[INPUT FOR THIS TASK Boundary: Start]

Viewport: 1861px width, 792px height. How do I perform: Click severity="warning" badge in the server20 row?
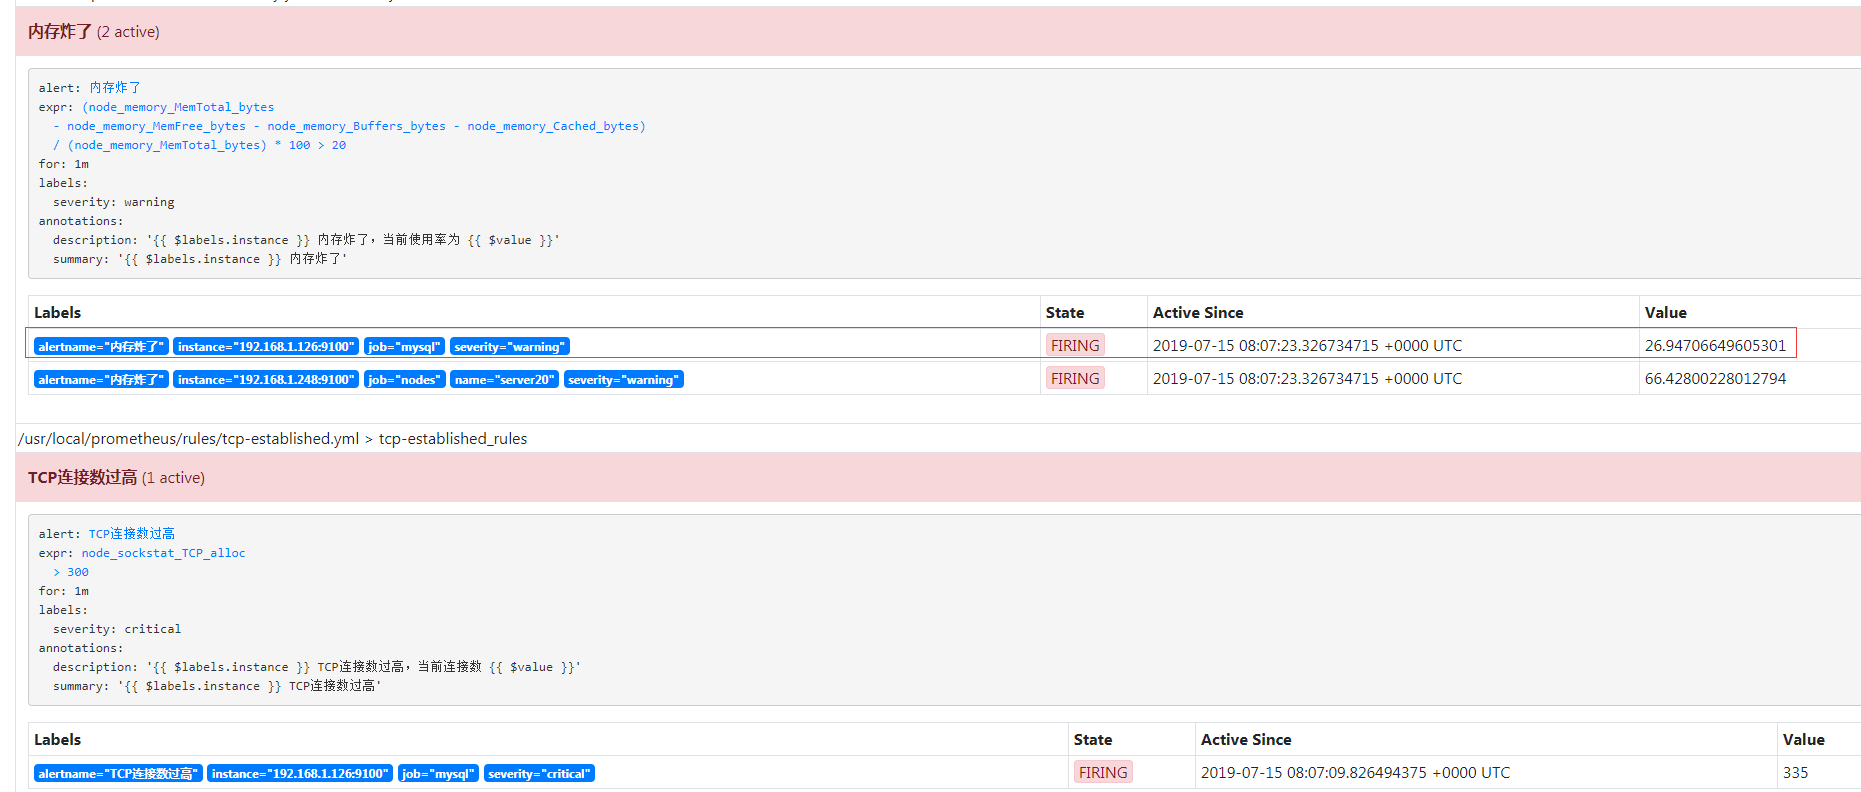tap(623, 380)
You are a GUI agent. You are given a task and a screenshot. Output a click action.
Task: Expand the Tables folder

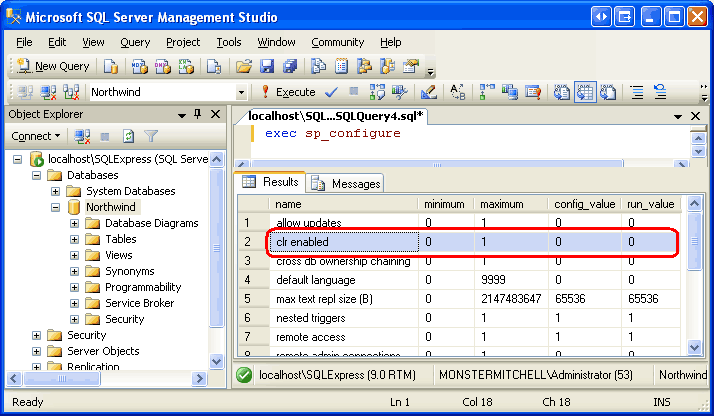75,239
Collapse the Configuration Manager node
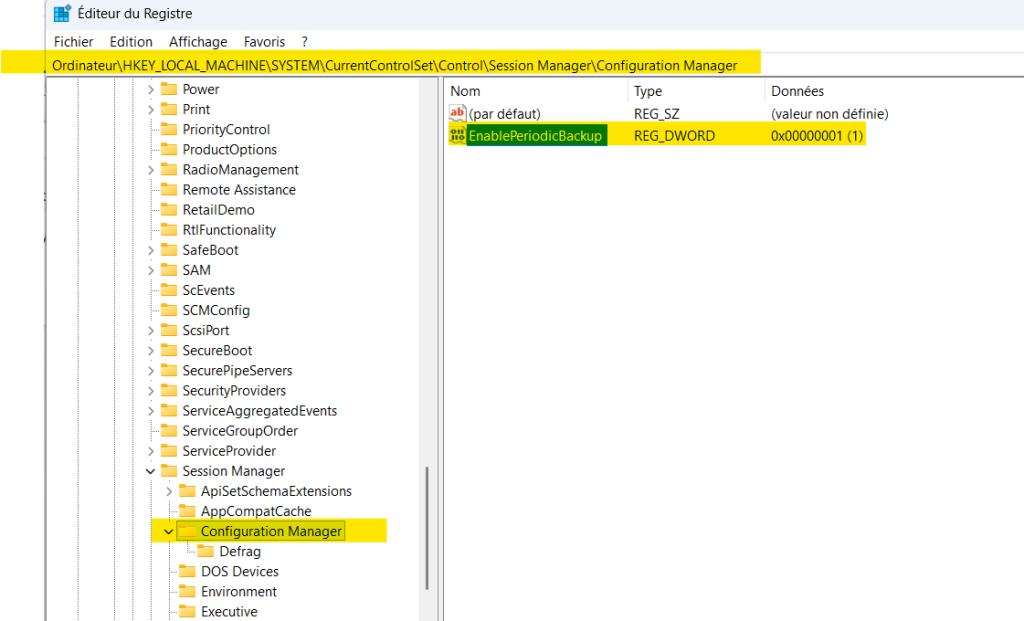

[INPUT FOR THIS TASK Boundary: End]

Images must not appear in the copy; reproduce everything else in the records verbatim.

ANSWER BOX:
Viewport: 1861px width, 792px height. How do I perform: Click severity="warning" badge in the server20 row?
tap(623, 380)
You are a GUI agent. You are given a task and a screenshot. Output a click action.
Task: Expand the Tables folder

75,239
Collapse the Configuration Manager node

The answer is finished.